NAILED IT: following SPARK’s campaign, led by 14 year old activist Julia Bluhm, Seveenteen Magazine has committed to NEVER altering the faces or bodies of girls in their magazines and to showing true diversity in their pages. This is a HUGE DEAL for the US magazine industry and now two other SPARK activists, Carina and Emma, are asking Teen Vogue to follow suit and start building a better media landscape for girls.
We’re excited to see how these changes manifest in the pages of Seventeen, and we’re counting on the girls who read these mags—the girls who demanded change!—to really hold them accountable for these promises.
ETA: Since this has come up—we know that Seventeen is saying that they “never have and never will” digitally alter girls’ bodies, but fifteen minutes with any issue of Seventeen will prove that that’s just not true. Dang, sometimes you don’t even have to open the magazine to see it! If the images in the magazine and on the cover don’t change, it’ll now be much, much easier for readers to hold Seventeen accountable to their promises. That’s important, and also excellent news—because at the end of the day, magazines SHOULD be accountable to their readers, not to advertisers or the beauty industry.
“We’re not saying that models are ‘too skinny,’ we’re saying it’s kind of unrealistic and kind of annyoing that magazines only show skinny models.”
“We’re not saying that it’s bad to have a certain body type. That’s what the media’s saying.”
SPARK has been up to some business, and our friends at the Women’s Media Center posted a great roundup so we didn’t have to! Check it out:
On Friday, 14-year-old SPARKteam girl activist Julia Bluhm presented Seventeen Magazine with her Change.org petition: Give Girls Images of Real Girls! The petition asks:
For the sake of all the struggling girls all over America, who read Seventeen and think these fake images are what they should be, I’m stepping up. I know how hurtful these photoshopped images can be. I’m a teenage girl, and I don’t like what I see. None of us do. Will you join us by signing this petition and asking Seventeen to take a stand as well and commit to one unaltered photo spread a month?
The petition has garnered over 49,000 signatures (and counting!) and the media has been eager to cover the story. Read the SPARK blog post on the event here.

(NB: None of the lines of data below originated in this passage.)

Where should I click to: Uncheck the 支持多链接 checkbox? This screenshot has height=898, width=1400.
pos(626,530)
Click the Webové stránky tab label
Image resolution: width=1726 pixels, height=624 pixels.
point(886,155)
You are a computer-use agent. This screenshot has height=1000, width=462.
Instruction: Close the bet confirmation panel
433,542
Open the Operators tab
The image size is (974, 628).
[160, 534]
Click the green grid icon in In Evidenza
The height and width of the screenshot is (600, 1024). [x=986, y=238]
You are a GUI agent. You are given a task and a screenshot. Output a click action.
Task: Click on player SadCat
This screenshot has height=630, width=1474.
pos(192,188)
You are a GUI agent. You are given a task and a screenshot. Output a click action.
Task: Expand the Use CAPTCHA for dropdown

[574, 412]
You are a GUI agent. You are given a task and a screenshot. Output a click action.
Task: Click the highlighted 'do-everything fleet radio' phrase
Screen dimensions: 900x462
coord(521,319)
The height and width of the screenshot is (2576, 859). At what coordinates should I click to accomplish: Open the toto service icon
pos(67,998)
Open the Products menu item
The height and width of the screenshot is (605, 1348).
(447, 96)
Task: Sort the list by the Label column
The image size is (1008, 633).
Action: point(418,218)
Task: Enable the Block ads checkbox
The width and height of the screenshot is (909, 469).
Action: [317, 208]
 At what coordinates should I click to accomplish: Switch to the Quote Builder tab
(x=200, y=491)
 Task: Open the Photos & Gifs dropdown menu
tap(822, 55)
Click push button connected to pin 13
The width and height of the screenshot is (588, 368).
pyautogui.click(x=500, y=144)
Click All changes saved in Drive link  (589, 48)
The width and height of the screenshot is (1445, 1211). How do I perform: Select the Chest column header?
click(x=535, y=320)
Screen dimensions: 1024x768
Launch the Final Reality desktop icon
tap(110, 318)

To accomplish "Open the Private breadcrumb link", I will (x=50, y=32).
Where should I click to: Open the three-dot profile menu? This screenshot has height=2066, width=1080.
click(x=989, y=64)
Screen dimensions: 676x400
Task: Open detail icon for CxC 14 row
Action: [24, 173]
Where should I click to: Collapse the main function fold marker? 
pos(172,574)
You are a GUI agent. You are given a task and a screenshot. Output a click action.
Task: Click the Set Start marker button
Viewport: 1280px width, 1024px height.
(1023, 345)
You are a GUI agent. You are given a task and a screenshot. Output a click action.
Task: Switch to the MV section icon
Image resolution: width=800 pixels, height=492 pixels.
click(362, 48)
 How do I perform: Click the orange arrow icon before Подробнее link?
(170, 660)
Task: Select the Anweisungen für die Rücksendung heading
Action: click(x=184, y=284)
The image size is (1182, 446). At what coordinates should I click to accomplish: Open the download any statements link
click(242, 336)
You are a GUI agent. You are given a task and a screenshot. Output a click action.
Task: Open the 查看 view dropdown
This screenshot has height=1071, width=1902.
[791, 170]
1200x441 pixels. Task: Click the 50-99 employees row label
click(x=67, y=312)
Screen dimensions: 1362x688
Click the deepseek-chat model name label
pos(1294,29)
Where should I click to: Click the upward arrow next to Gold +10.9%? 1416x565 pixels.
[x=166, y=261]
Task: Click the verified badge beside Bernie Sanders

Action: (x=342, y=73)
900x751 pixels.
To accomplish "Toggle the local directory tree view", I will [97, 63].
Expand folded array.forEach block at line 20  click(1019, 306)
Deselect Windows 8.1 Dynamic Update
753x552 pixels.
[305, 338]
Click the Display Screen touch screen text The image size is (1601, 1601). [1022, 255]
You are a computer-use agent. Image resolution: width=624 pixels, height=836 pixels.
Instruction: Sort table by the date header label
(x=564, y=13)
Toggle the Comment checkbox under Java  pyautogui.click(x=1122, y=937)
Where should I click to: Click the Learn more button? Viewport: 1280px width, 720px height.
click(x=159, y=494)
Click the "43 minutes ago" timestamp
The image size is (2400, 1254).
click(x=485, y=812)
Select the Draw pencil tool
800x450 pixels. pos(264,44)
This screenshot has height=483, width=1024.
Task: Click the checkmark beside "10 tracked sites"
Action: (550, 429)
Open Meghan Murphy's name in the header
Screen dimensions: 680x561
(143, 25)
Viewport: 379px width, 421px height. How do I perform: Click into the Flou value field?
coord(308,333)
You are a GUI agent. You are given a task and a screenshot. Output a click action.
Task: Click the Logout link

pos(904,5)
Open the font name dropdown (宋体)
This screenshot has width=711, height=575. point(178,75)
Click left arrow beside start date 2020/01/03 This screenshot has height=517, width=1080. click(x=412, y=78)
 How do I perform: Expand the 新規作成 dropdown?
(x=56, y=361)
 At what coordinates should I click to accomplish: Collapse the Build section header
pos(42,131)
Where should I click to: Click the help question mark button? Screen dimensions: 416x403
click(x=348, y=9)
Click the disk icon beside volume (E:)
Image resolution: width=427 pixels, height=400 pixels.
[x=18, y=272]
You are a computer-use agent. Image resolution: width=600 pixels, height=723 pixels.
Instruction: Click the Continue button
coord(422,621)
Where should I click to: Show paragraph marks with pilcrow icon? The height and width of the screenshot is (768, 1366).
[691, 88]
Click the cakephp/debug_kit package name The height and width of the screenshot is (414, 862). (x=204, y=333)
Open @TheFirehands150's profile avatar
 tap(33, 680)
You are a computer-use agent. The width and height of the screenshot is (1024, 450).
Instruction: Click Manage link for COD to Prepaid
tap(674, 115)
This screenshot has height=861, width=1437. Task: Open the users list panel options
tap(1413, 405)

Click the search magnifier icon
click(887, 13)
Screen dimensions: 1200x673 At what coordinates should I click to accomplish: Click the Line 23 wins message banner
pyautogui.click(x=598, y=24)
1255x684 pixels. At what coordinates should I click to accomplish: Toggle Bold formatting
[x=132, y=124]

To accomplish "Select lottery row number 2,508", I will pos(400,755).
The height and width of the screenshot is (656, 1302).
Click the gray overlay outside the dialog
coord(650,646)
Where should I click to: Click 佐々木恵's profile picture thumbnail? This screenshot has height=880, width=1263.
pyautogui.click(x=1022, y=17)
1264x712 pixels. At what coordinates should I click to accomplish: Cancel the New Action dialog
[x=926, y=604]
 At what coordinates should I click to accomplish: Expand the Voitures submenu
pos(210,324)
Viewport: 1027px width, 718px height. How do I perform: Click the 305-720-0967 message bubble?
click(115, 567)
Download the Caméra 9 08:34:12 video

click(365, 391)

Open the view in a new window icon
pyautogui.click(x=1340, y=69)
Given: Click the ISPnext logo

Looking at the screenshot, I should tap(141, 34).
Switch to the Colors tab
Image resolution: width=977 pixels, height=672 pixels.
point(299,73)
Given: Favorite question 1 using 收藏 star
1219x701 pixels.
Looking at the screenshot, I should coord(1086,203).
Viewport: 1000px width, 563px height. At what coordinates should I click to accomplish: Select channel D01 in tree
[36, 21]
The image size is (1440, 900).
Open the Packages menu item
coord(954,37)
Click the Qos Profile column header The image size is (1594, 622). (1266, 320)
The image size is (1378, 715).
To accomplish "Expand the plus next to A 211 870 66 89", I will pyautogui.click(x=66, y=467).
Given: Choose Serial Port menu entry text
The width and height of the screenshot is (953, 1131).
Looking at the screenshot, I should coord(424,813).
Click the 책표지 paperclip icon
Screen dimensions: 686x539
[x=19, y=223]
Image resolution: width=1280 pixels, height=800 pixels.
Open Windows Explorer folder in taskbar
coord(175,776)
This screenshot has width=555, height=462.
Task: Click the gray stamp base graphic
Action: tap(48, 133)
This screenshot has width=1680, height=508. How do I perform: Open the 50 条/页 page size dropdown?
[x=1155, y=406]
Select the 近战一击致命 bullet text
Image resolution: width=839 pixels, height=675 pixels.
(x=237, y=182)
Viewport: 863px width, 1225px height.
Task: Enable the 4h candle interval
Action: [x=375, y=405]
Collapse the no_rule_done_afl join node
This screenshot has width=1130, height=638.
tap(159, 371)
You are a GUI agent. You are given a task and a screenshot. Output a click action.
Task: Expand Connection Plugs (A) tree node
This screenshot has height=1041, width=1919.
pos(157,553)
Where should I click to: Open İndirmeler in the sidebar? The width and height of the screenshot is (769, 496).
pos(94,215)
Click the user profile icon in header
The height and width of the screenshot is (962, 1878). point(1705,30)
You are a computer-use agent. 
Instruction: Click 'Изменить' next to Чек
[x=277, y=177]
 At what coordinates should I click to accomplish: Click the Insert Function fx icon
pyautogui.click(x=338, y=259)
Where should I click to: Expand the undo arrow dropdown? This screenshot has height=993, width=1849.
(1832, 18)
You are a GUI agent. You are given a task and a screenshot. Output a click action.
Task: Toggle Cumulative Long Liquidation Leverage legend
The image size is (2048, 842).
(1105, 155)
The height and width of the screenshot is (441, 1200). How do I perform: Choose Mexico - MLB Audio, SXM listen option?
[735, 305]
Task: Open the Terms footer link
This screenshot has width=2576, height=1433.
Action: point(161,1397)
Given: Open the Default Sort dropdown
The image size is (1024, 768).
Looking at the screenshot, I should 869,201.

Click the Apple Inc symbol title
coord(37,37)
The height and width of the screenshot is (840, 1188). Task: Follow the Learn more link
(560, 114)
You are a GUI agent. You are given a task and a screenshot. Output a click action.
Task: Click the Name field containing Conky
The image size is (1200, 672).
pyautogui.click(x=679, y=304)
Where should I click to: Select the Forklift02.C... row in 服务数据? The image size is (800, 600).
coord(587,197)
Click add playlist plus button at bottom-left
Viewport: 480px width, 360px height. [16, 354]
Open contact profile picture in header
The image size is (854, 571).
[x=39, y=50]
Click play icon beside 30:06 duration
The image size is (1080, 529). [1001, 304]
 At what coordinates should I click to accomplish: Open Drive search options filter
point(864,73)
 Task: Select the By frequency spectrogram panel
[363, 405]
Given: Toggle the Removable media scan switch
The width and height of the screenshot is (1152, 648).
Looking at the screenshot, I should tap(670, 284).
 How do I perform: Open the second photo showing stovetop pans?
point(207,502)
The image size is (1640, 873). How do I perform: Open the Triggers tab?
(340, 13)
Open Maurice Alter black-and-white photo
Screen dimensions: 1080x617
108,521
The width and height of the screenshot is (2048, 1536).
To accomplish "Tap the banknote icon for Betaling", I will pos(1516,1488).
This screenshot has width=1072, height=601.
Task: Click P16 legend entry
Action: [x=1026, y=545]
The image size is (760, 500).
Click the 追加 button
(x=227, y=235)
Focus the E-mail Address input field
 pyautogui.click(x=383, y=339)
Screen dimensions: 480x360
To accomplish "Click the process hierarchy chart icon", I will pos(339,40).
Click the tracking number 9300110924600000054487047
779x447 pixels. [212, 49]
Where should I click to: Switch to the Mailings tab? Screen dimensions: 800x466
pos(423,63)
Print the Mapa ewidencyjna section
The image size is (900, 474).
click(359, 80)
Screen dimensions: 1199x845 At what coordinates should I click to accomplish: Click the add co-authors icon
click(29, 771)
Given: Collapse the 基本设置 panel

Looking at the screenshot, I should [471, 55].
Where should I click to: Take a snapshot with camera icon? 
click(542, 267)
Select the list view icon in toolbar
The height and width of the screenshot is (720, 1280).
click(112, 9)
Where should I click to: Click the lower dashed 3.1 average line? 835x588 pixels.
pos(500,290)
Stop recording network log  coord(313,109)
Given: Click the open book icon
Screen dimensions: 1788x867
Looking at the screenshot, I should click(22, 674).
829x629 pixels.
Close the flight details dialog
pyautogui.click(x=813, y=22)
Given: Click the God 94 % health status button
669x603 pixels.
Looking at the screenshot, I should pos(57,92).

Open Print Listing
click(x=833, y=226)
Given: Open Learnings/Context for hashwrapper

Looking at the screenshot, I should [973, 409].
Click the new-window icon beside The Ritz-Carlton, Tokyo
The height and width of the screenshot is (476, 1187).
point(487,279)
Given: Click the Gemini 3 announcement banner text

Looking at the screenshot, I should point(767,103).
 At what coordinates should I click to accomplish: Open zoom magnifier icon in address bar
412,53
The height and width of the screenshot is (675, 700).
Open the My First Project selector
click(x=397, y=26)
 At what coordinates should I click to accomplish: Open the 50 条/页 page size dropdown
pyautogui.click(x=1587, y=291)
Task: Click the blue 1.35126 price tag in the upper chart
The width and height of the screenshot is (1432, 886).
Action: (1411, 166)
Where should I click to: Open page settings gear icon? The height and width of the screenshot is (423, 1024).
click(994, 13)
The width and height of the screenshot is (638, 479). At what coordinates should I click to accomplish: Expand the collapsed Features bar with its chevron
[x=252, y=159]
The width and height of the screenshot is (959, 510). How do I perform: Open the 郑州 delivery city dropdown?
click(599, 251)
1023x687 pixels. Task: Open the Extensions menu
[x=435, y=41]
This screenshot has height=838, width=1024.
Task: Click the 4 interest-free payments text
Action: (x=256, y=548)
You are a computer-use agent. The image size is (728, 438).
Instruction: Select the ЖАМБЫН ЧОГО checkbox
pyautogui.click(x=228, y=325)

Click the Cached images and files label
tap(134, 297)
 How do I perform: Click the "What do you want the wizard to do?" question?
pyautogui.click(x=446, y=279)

Here are some of the media pieces on the SPARKteam meeting with Seventeen Magazine:
New York Times: A Real Girl, 14, Takes a Stand Against the Flawless Faces in Magazines
5/3/12: “As of Thursday evening, the petition had been signed by 46,000 people. Julia and her mother, Mary Beiter, came to New York this week from their home in Waterville, Me., for a demonstration organized by Change.org and Spark outside the offices of Seventeen in Midtown.”
The Guardian: Thousands join girl in urging Seventeen magazine to publish unedited images
5/3/12: “Seventeen magazine said it had invited Bluhm to its offices after seeing her petition. It said in a statement: ‘We’re proud of Julia for being so passionate about an issue – it’s exactly the kind of attitude we encourage in our readers – so we invited her to our office to meet with editor in chief Ann Shoket this morning.’”
New York Daily News: Teens ask Seventeen Magazine: “Where are the girls like me?”
5/2/12: “Outside the headquarters of the teen magazine known for its skinny models, a group of girls dressed in plain old jeans and jackets posed in front of a white backdrop Wednesday holding up signs that read ‘Where are the Girls Like Me?’”
ABC Nightline: Are Airbrushed Ads Dangerous?
CBS New York: 14-Year-Old Takes On Altered Photographs In Seventeen Magazine
5/2/12: “While kids are being bombarded by what they see in ad campaigns and magazines, what they hear at home hits just as hard. Child psychologist Dr. Jennifer Harstein said parents obsessing about their own diet and how they look is often passed down.”
Today SPARK went to Seventeen Magazine headquarters to deliver over 24,000 signatures asking Seventeen to start running at least one un-retouched photo spread per issue. (Since this morning, the petition has gotten up to 32,500 and rapidly growing!) Excuse me while I clutch this photo to my chest and sob with joy at how amazing our group of young activists is. Julia, the girl who started the petition (second from the right in that killer ballet stance) is only 14! We’re so proud of her and what she’s started—including what looks like is going to be a fantastic ongoing conversation with Seventeen about how to support and represent girls!